Transformational leaders typically have some sort of charismatic appeal that renders them as personable and likeable to their followers. As a result, they are able to motivate people to follow them because the latter feels some form of affinity or attachment to the former. Aside from having a natural charisma, transformational leaders also make sure to set an example that they want others to follow. They do not merely state their desired goals and talk about how to achieve them, but they actually get out there in the front lines and take part in creating an active change. Additionally, transformation and initiating change is at the root of this style of leadership (Traywick, 2008). These leaders embrace change and seek to empower others to foster creativity so that they can help to advance both themselves and their organization's larger goals by taking a proactive approach.
By contrast, transactional leadership is largely responsive and is based on a certain set of circumstances or particulars that help to motivate both leaders and their followers. Transactional leaders do not encourage change, creativity, or even inspiration as a form of motivation to compel their followers. Instead, they focus on a simple system of rewards and punishments (Ivey and Kline, 2010, p. 247), which is predicated on the fundamental belief that followers are motivated by their own intrinsic desires that may be aligned with, but certainly do not transcend, those of the organization. Virtually everything in transactional leadership is based on a system of rewards and punishments. The style of management largely revolves around monitoring followers to make sure they are adhering to principle and procedures and bestowing them with rewards and punishments as a result. There is an overriding compulsion in transactional leadership that followers must adhere to the precedents of leaders, and that the fulfillment of short-term goals is the best way to motivate followers. Transactional leaders' primary concern is preserving an organization's system; they are far from exciting or charismatic.
In stratifying Martin Luther King Jr. As a transformational leadership, it is crucial to note several key characteristics of him as a leader that justify categorizing his leadership style as transformational. King Jr. was beyond charismatic -- he was compelling. Moreover, he was an accomplished speaker who had the ability to galvanize people by his mere words and the ideas behind them. In this respect, he fit the personality type of a transformational leader. His oratorical skills were also nicely augmented by his background in the church (which helped to make him seem morally correct) as well as a professional, clean cut appearance. Not many people are aware of the fact that King Jr. was considerably attractive to many of his female followers, and that the clergyman actually engaged in acts of infidelity with them (he was, of course, married). In addition to these personal attributes, King Jr. also was a demonstrative leader. He not only openly gave speeches in which he peacefully demanded civil rights and integration, but he also demonstrated the sort of action that he asked of his followers. He took part in numerous marches and protests -- all of which were non-violent on the part of his organization and those with him. When his partisans encountered adversity in the form of violence and bigotry, he was there with him. He was arrested and only disparaged by the establishment, and in tolerating this sort of behavior, and continuing to demonstrate the virtues that he required of his followers under such circumstances, he exemplified the type of behavior he asked for -- which only made his followers want to help him even more.
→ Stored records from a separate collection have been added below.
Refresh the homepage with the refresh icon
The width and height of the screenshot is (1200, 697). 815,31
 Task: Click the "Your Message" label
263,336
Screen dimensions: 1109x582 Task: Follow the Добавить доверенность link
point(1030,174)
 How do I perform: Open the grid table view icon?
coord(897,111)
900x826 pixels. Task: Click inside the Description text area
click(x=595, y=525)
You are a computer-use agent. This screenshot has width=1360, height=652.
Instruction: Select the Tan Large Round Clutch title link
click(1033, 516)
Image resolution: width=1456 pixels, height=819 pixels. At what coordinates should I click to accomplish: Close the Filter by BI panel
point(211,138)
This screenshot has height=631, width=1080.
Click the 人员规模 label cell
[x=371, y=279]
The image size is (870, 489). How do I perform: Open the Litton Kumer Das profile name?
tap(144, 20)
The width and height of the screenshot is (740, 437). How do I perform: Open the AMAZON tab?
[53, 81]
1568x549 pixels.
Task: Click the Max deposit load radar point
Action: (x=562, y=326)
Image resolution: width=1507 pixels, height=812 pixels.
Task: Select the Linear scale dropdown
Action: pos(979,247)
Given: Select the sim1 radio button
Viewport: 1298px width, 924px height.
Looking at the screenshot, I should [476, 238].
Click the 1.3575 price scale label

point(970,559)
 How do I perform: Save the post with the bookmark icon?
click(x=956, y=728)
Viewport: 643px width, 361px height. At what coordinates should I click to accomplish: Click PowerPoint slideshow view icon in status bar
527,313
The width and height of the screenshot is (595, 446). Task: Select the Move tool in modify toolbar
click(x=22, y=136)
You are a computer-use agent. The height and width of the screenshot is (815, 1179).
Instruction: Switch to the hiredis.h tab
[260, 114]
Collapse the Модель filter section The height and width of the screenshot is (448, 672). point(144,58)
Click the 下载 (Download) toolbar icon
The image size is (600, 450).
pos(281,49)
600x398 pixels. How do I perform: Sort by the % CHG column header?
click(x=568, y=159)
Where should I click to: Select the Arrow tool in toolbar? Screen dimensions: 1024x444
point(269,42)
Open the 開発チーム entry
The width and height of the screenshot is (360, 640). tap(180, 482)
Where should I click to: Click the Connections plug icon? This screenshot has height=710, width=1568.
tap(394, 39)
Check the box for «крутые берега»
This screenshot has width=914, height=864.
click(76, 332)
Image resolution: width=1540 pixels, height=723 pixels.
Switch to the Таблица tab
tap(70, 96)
Joseph McCarthy, however, was an excellent example of a transactional leader. Whereas King Jr.'s primary cause was to establish integration and earn civil rights, McCarthy's principle cause was to counteract the spread of Communism within the continental U.S. He recognized early on that people would not follow him simply due to the virtue of his cause (especially since the U.S. was and still is supposed to be a country of tolerance and free speech), which conflicted with the very ideologies that the country was founded upon. Therefore, he set up a system of rewards and punishments which compelled adherents to fulfill his commands because of the benefits they saw for themselves. People who readily accused others of being a communist were rewarded. Those who were accused of being a communist were shunned and punished. By implementing such a value system among Americans, McCarthy was able to foster an environment in which people were afraid to oppose him (by espousing Communist views) and which people were glad to champion his cause, since it would allow them to preserve their status as "free" American citizens (No author, 2008). It is also critical to note that the McCarthy's goal was to preserve the status quo of the U.S. As a capitalist, non-communist society. He was not looking to change anything, and set up a system in which people would follow him in order to ultimately benefit themselves.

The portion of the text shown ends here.